**** DATA SUPPLIED

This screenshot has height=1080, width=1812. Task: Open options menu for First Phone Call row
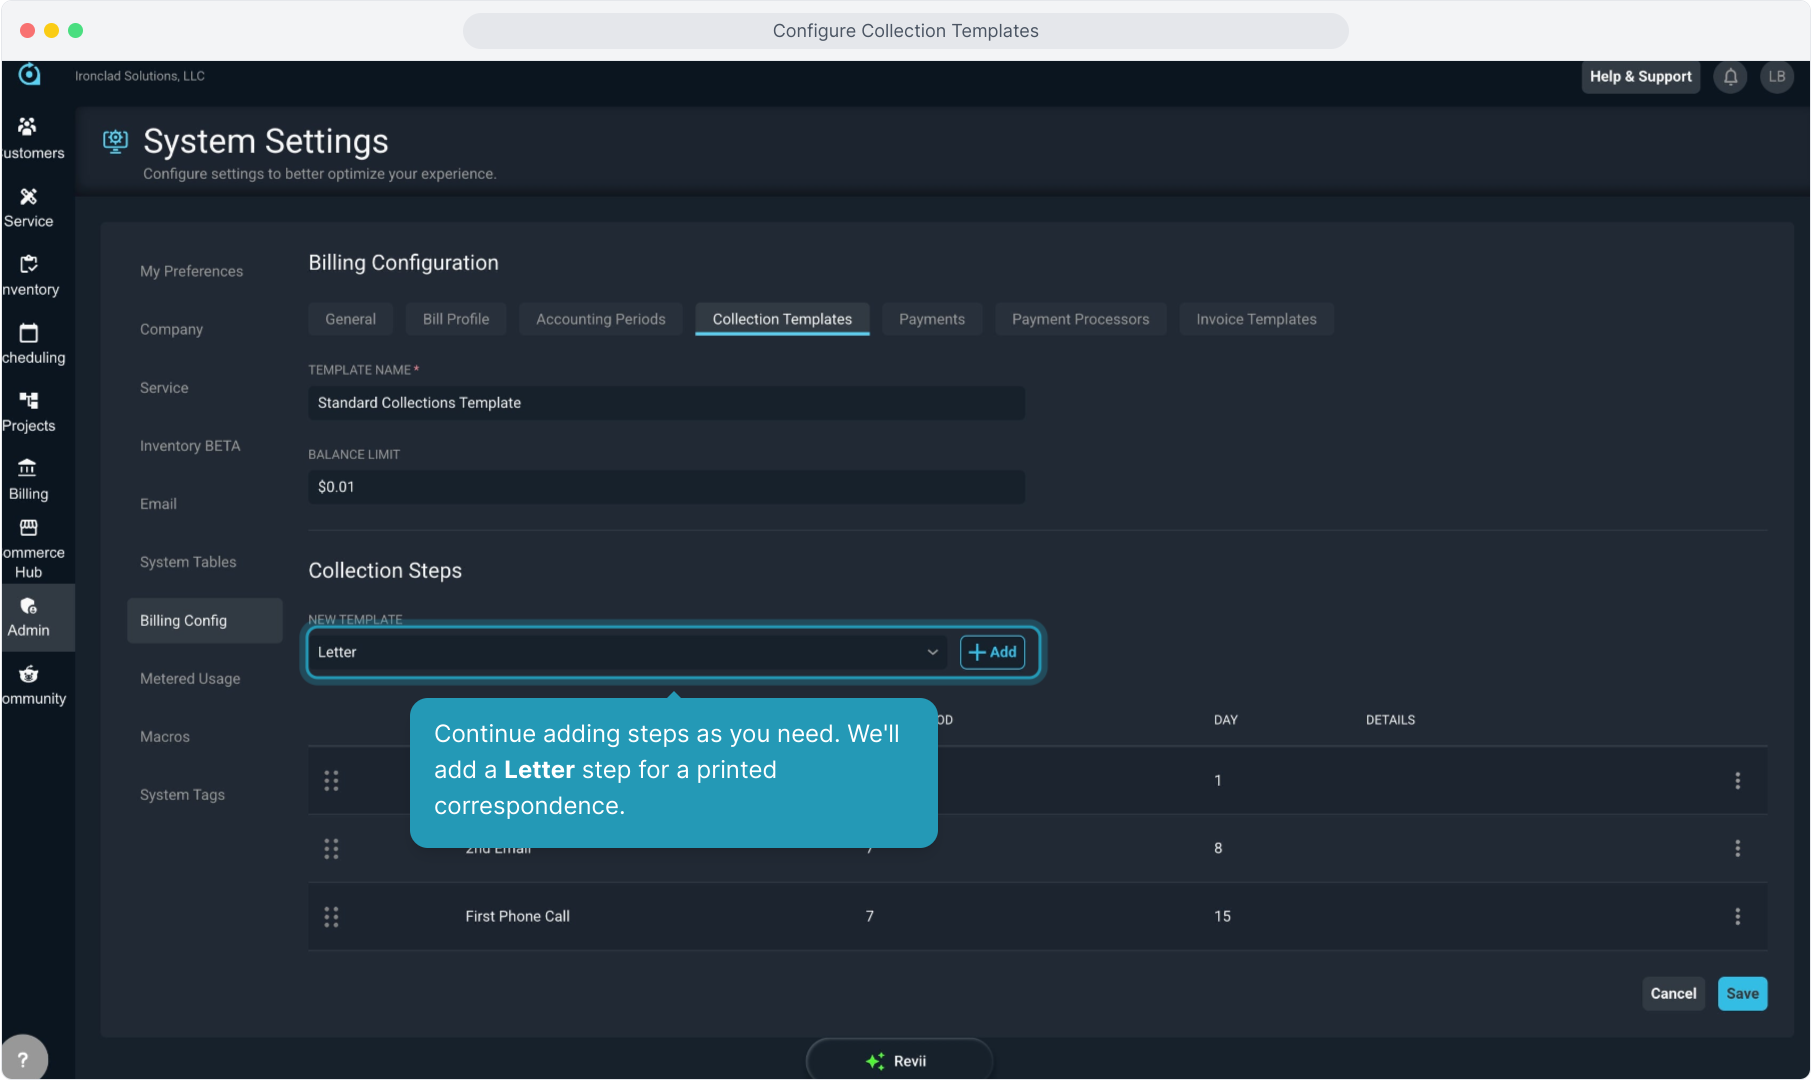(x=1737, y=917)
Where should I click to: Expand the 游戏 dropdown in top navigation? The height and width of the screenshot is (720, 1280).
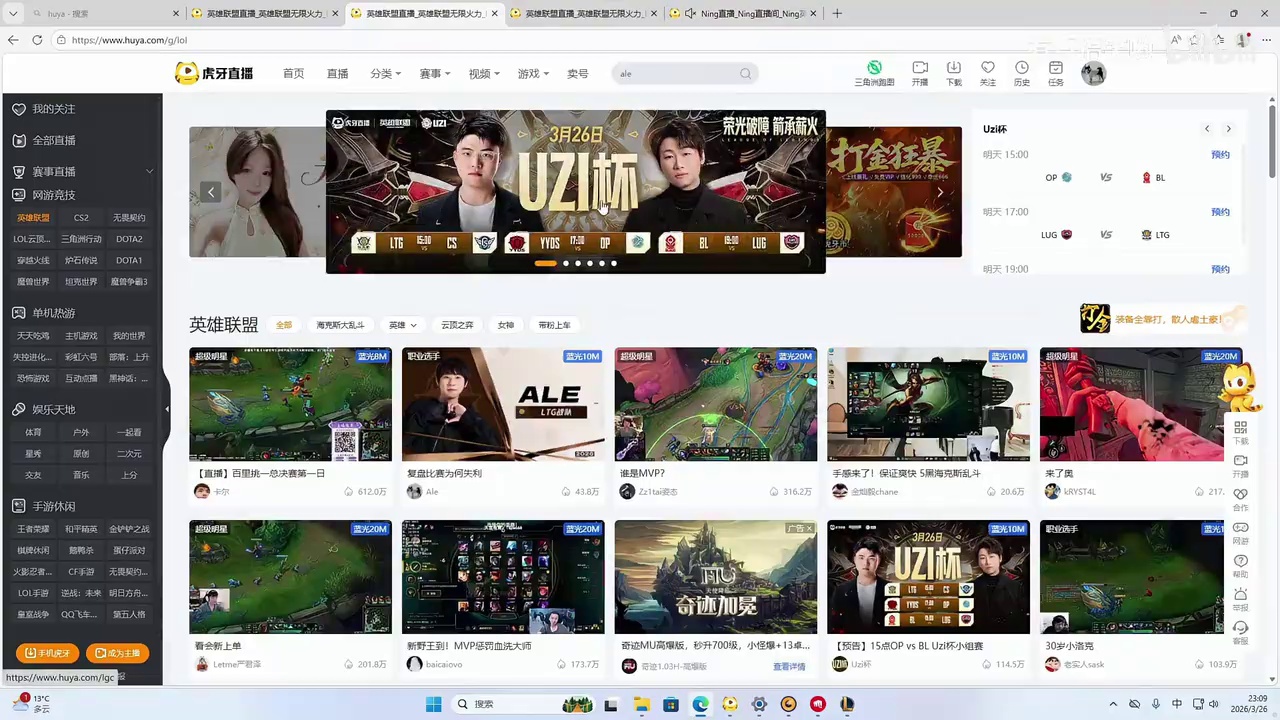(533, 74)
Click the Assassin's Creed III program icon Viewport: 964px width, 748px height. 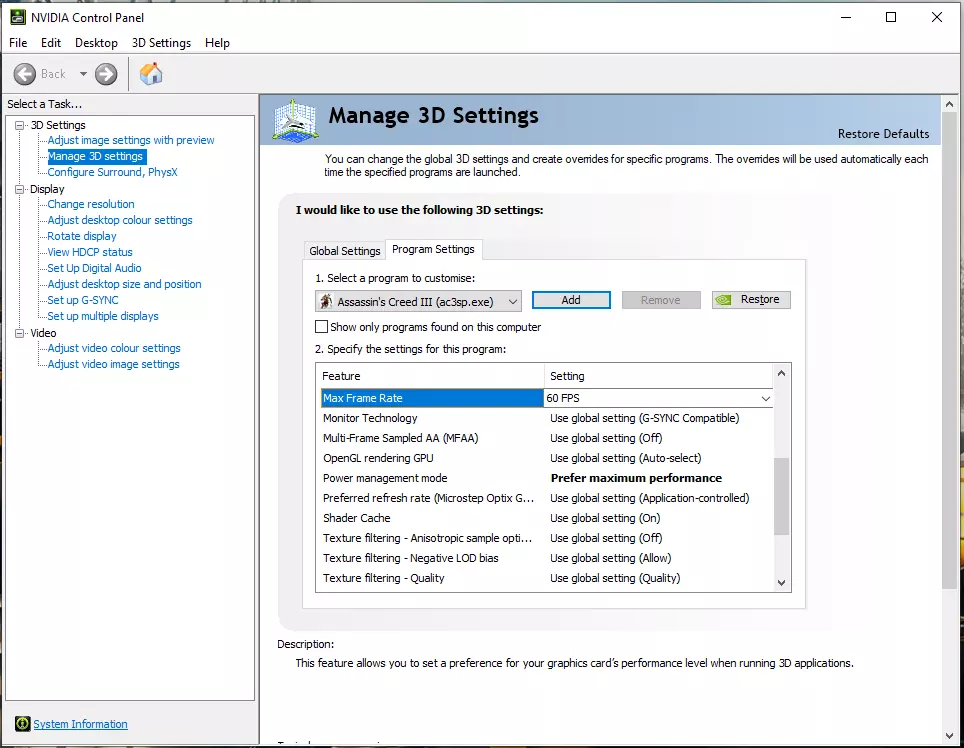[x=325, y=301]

********
**** DATA SUPPLIED

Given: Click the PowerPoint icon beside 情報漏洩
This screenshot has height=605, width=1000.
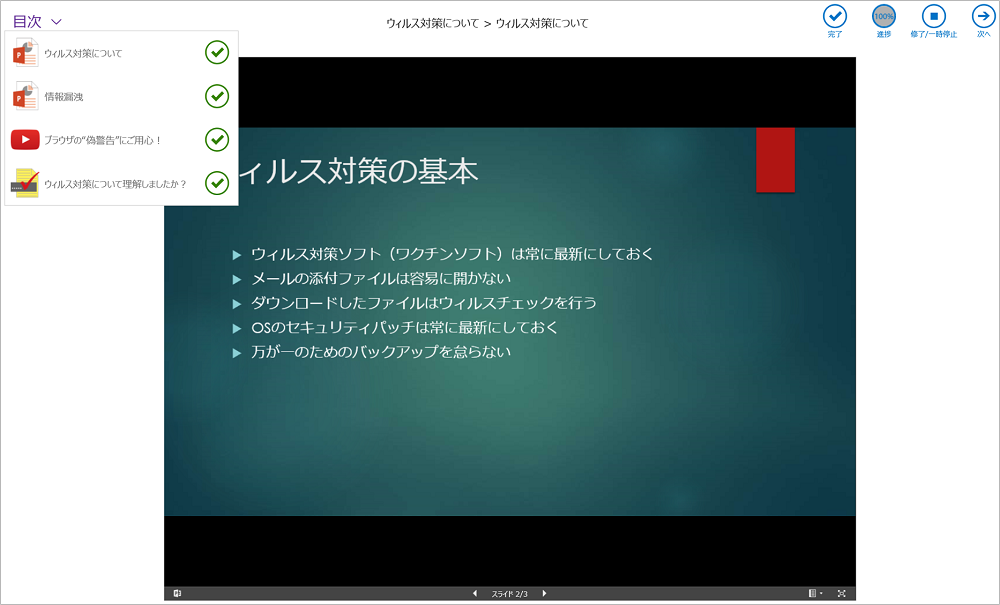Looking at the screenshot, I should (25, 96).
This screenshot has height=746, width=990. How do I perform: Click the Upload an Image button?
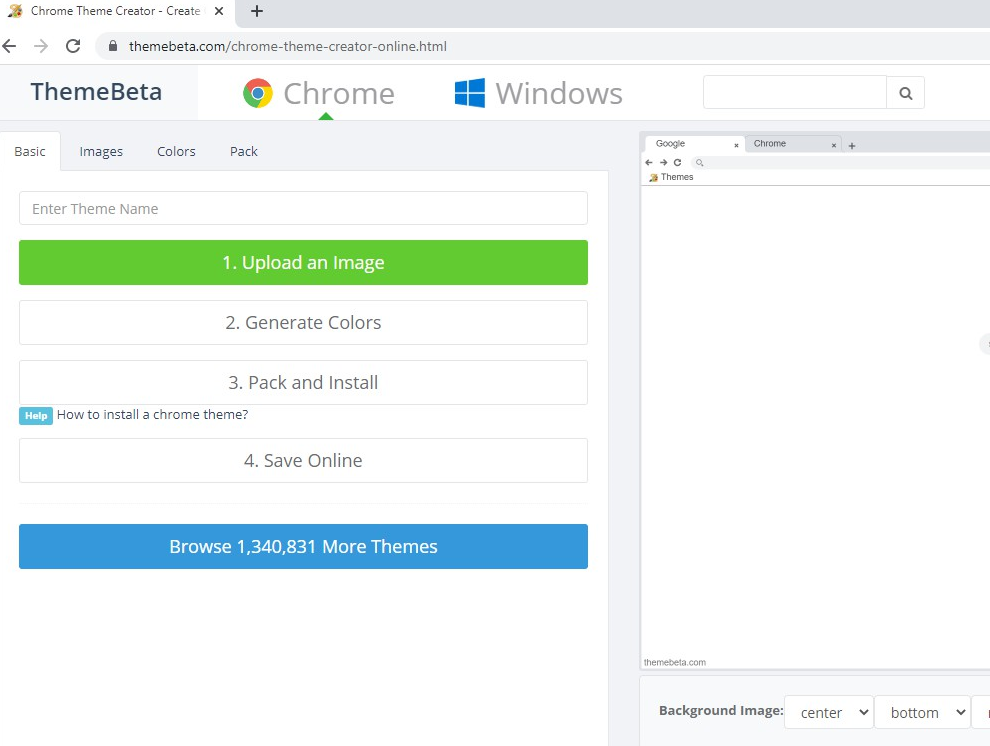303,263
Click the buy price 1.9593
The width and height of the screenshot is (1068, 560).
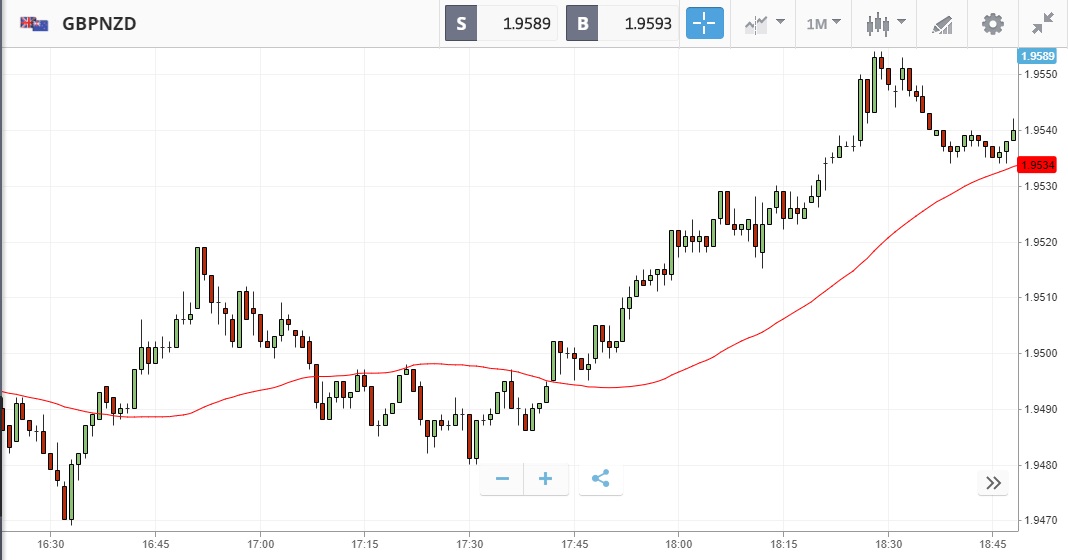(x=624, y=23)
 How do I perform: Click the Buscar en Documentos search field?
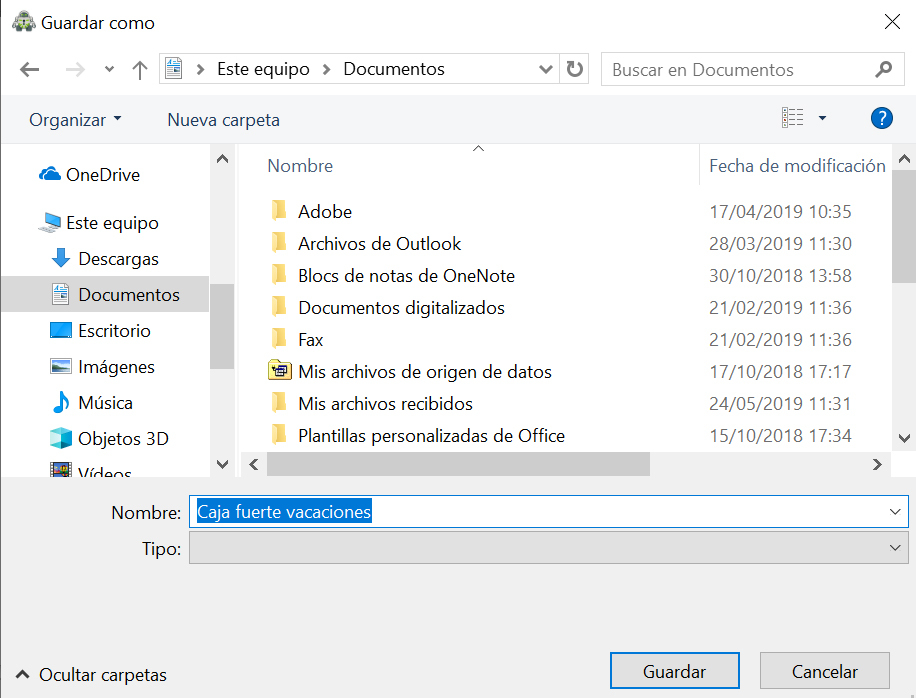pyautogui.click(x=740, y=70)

********
**** DATA SUPPLIED

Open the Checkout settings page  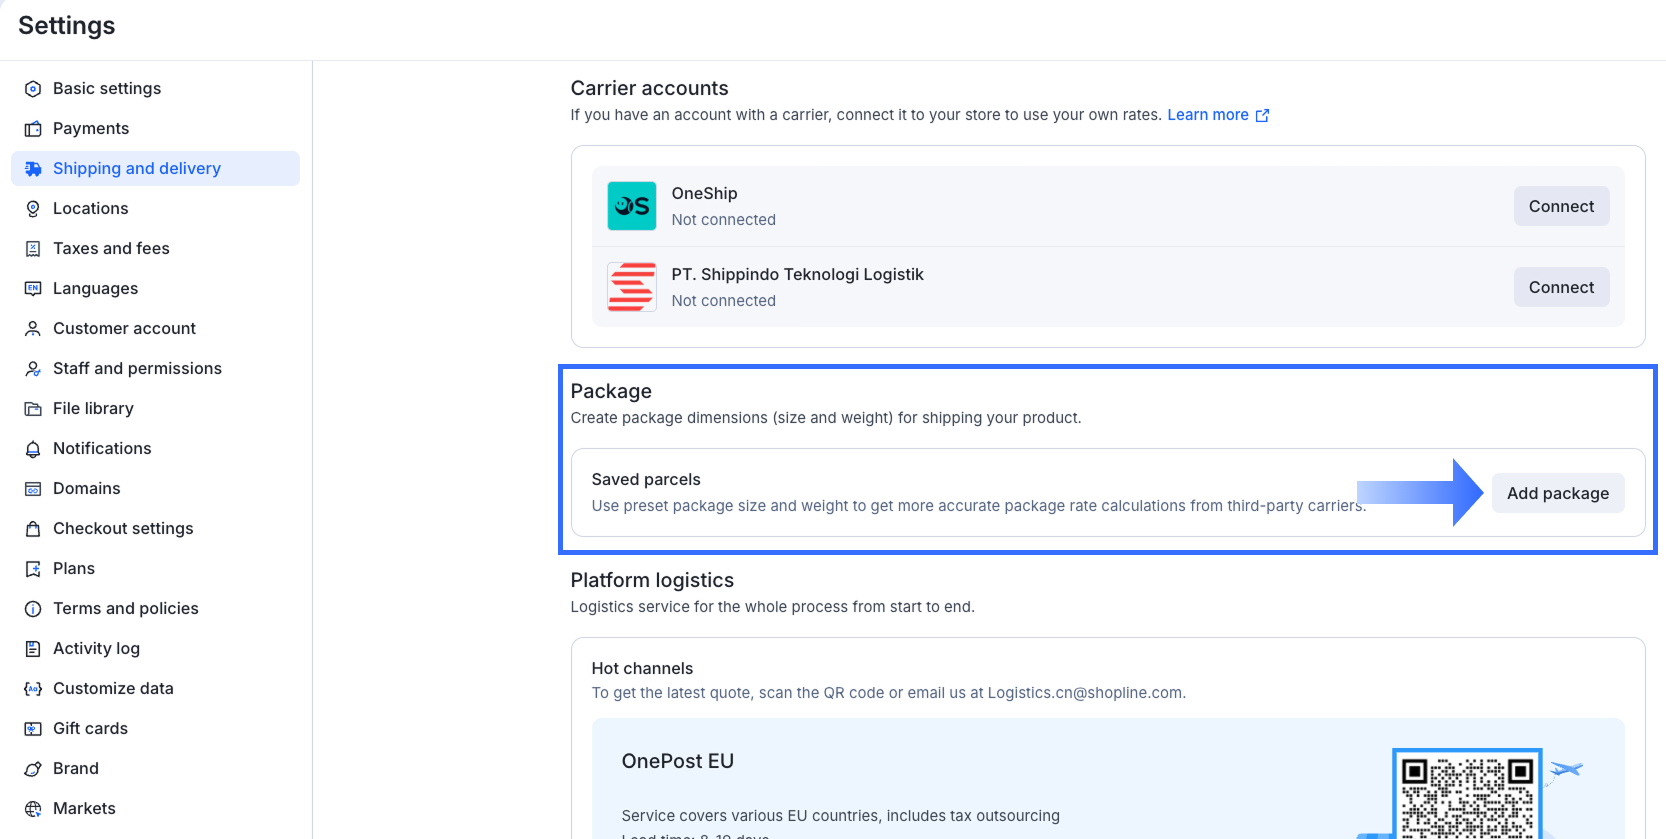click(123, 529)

********

Return the lines above word for word, starting with the line that contains "Click the buy price 1.9593" and going on through the line that contains "pyautogui.click(x=740, y=70)". Leave the pictures out of your answer.

Click the buy price 1.9593
The width and height of the screenshot is (1068, 560).
(x=624, y=23)
 How do I perform: Click the Buscar en Documentos search field?
pyautogui.click(x=740, y=70)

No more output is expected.